*Excerpt to read*

____

You can look in my gallery to see pics of it and my console. Not too hard to do this and it works great. Give me a holla if you have any questions.

Dave


----------



## wiudavis (May 7, 2009)

Thats for the help. Seaarc, thanks for the link. Now with that mini jacker, what is the other piece in the photo from th marine? It looks like a block of wood divided into 4 pieces. My brother in law is a welder, so I was going to have him fabricate me one of these beauties out of stainless. I wasn't sure what that other piece was, or if it were necessary. I like what you have done with your boat too. My outboard motor is also setup for a steering column, is there anything special that is needed if you place your motor on a mini jacker and have steering controls? I plan to build my column out of wood also, if I cannot find an old one at my local marina. Thank you so much for your help.


----------



## seaarc (May 7, 2009)

wiudavis said:


> Thats for the help. Seaarc, thanks for the link. Now with that mini jacker, what is the other piece in the photo from th marine? It looks like a block of wood divided into 4 pieces. My brother in law is a welder, so I was going to have him fabricate me one of these beauties out of stainless. I wasn't sure what that other piece was, or if it were necessary. I like what you have done with your boat too. My outboard motor is also setup for a steering column, is there anything special that is needed if you place your motor on a mini jacker and have steering controls? I plan to build my column out of wood also, if I cannot find an old one at my local marina. Thank you so much for your help.



Your welcome. Yes the other piece is just a block of wood. I am not sure why they cut the devision lines in it but it is needed, it gives you something to clamp the motor to, like the wood in most transoms.You will have to decide where you want the console to be in the boat so that you can measure to determine how long of a stearing cable you will need. I used a stearing setup by Teleflex there web site will show you how to measure for the cable. Here is a link for Teleflex https://www.teleflexmarine.com/steering-us/
I used one of the top three mechanical stearing system can't remember which one. You can check with a local marine supply store to see what they carry that's what I did. If you have access to someone that can weld that's a great way to go just cut a block of 2x? to put in it. The local marine store may have one in stock that you can get some measurements off of.
good luck Dave


----------



## ober51 (Jul 20, 2009)

Out of curiosity, any progress on your Mon Ark?


----------

____

*Provided data*
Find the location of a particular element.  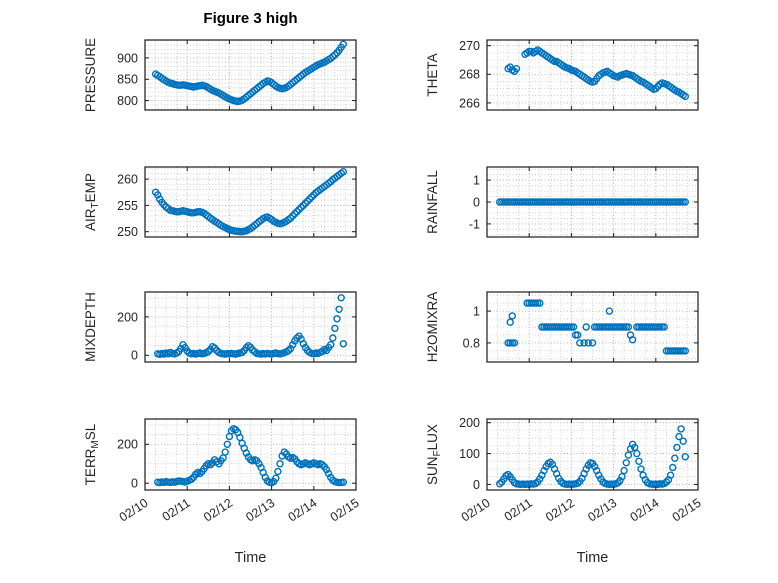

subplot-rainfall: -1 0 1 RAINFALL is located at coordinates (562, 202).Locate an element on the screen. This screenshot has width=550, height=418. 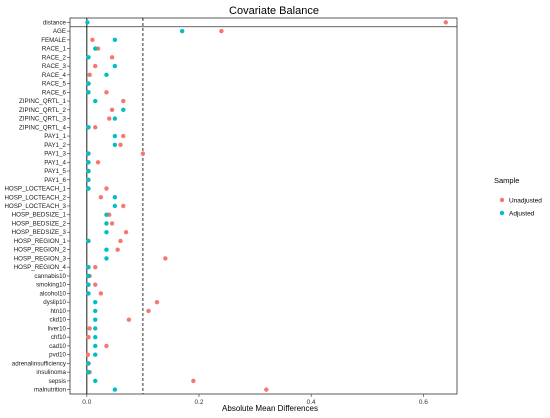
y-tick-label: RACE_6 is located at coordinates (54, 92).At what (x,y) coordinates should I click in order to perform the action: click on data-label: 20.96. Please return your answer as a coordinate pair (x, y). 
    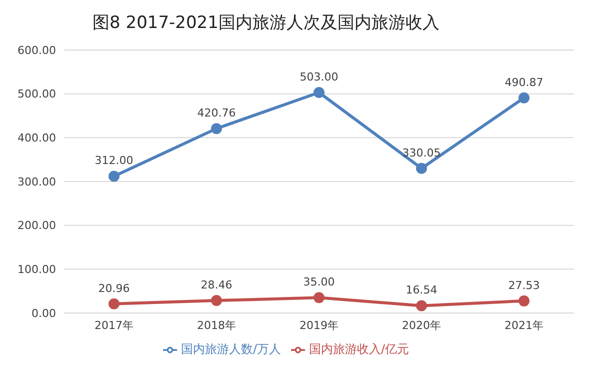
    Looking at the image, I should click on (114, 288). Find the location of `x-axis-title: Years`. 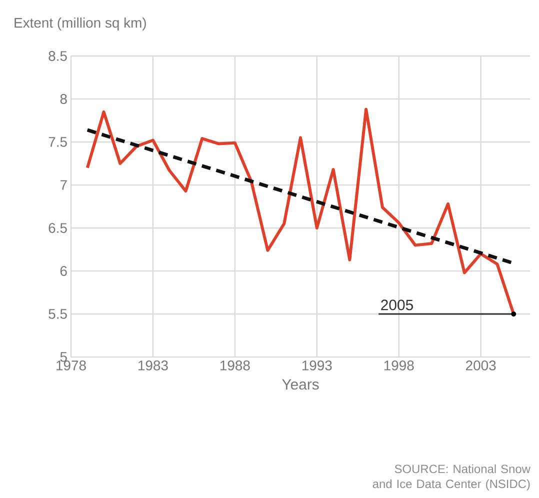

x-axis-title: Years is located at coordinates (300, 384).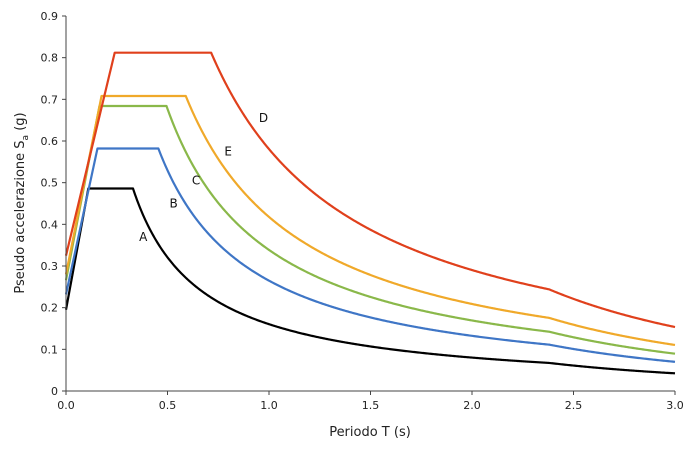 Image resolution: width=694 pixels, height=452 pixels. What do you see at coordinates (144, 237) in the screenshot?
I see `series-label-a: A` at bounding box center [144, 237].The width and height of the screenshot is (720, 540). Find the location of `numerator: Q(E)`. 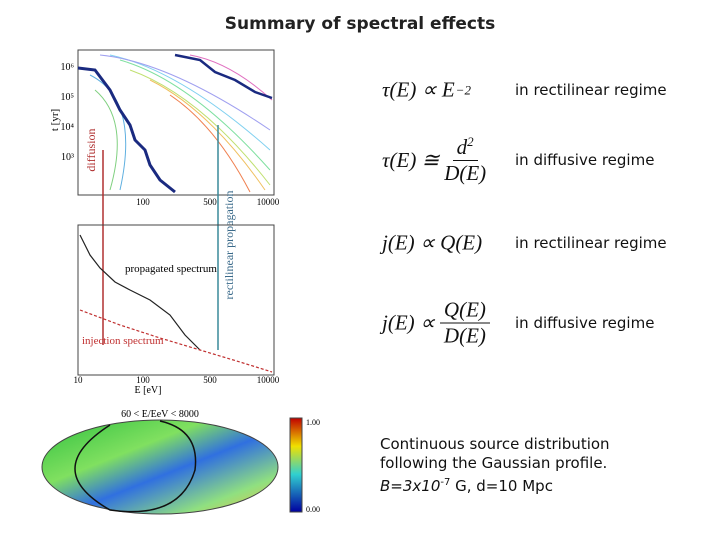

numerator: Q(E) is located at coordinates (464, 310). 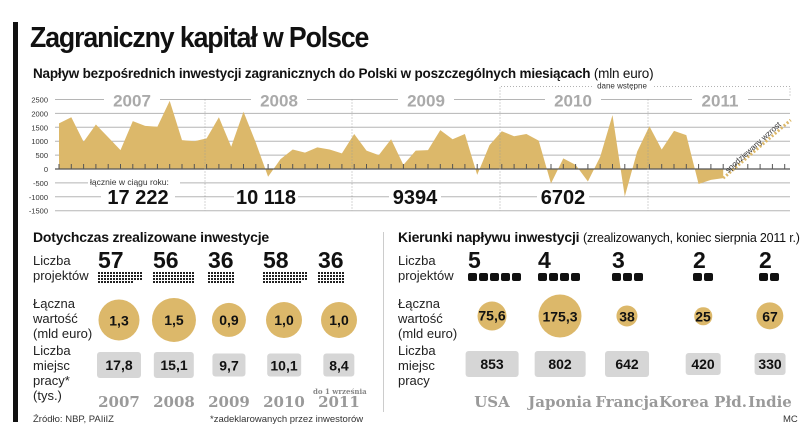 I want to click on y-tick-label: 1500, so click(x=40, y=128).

____

*Assigned task 1*
In the boat forum thread, which company made the steering setup that seaarc used?
*Assigned task 2*
Say whether each statement agrees with the boat forum thread, and quote the words that decide it: (a) wiudavis's brother-in-law is a welder. (b) seaarc knows why division lines were cut into the block of wood. (c) seaarc recalls which mechanical steering system was used.

*Exercise response 1*
Teleflex.

*Exercise response 2*
(a) Yes: "My brother in law is a welder"
(b) No: "I am not sure why they cut the devision lines in it"
(c) No: "I used one of the top three mechanical stearing system can't remember which one."